I collected PC Wrens in my teens and twenties, old, heavy papered, clothbound editions from John Murray’s “Imperial Library” mostly, though Dad found me a Beau Geste with a dustjacket for one of my birthdays, and have carted them around with me ever since. Now they live on a bottom shelf with my Maigrets, Saints (Simon Templar), and William books.

Last year I reread Beau Ideal, my favourite, for another project, so I was pleased when I decided to take part in the 1937 Club to find that Worth Wile qualified. Though, as I got going, I discovered that the story I thought I remembered belonged to another book altogether.

I was expecting a story about an engaged couple in Pakistan who ‘jump the gun’. The man dies and the woman is left to bring up their son unmarried and alone. Instead, Worth Wile is the story of officers in the British Army stationed in the ‘North West Frontier’ – the mountain country where present day Pakistan borders Afghanistan.

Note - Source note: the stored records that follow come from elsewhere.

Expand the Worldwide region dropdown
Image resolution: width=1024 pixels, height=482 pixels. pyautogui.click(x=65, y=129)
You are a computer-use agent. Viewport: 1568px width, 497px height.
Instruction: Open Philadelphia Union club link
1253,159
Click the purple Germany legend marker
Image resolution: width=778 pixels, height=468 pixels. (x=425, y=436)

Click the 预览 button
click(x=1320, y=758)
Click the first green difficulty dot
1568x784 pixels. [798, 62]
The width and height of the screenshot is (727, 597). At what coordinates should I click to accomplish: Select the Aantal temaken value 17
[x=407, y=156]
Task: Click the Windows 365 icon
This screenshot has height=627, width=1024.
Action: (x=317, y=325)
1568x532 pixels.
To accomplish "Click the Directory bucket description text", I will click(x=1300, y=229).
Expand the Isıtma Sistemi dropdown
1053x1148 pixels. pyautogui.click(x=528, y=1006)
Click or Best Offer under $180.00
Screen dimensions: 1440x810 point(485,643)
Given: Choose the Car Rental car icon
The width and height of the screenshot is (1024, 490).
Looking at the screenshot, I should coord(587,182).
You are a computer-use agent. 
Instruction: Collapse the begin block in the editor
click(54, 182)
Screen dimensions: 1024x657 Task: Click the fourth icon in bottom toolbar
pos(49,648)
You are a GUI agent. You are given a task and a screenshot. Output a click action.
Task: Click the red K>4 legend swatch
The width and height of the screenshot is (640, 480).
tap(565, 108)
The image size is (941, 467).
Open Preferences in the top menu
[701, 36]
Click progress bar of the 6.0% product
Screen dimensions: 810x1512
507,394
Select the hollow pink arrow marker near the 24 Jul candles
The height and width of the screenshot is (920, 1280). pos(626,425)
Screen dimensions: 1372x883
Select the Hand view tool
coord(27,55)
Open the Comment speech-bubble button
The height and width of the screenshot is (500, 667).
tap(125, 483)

“The two main gateways on the North West Frontier are the Khyber and Bolan Passes. Since ancient times, the Indian subcontinent has been repeatedly invaded through these northwestern routes. With the expansion of the Russian Empire into Central Asia in the twentieth century, stability of the Frontier and control of Afghanistan became cornerstones of defensive strategy for British India.” (wiki)

There is also a love story, of sorts. I’ve said before that Wren isn’t very good at woman stuff.

The first character we meet is John Vere-Vaughan, a flying officer who gets shot down while on a bombing raid over Afghanistan – the shock on rereading Wren is how familiar his 1920s stories sound in the 2020s – is captured and held for ransom.

Glancing around, Vere-Vaughan noted with approval that female suffrage had evidently not reached this part of the Afghan Border; for the ladies who had spat upon him, flung mud and stones at him, and endeavoured to get at him with knife or talon, remained at the compound gate, whence they watched the proceedings with savage eyes

Two of his captors are apparently British officers in disguise living as Afghan tribal fighters. After 100 pages we lose track of Vere-Vaughan for a while.

Part II begins with Richard Wendover, the son and grandson of Generals who have spent their whole careers fighting in India, dreaming of the same for himself; and with his neighbour, Sybil Ffoulkes, “A good kid. Pity she wasn’t a boy”, daughter of another General in India, now retired. Sybil, then 11 or 12, has already proposed marriage to Wendover once (unsuccessfully), and despite their being mostly apart for the next couple of decades, continues in that determination throughout the book.

“Years later ..” a third significant character is introduced. Young Prince Nikolas Bailitzin, nephew of the Russian Ambassador to the Court of St James, proposes to Sybil and is refused. When we meet him again more years later (and on the other side of the Russian Revolution) in Afghanistan he has remade himself as an agent of the Soviet Secret Service.

I can see I am leading myself into just telling you the story, which as you’re unlikely to read it for yourself, is not entirely a bad thing, but I’ll be brief.

Wendover’s promising career is brought to a crashing halt when he is found drunk and asleep in charge of a fort he is meant to be defending. He is summarily court martialled and disappears; much later turning up as an Afghan tribal fighter. Much, much later his friends work out he was drugged by a ‘Eurasian’ – ie. a fellow officer who was NOT WHITE.

Sybil spends years trying to find out what happened; is eventually told Wendover has been seen on the British side of the border in his role as an Afghan; and wrangles an invitation to stay with yet another general, the North West Frontier is teeming with generals, who has a daughter her age.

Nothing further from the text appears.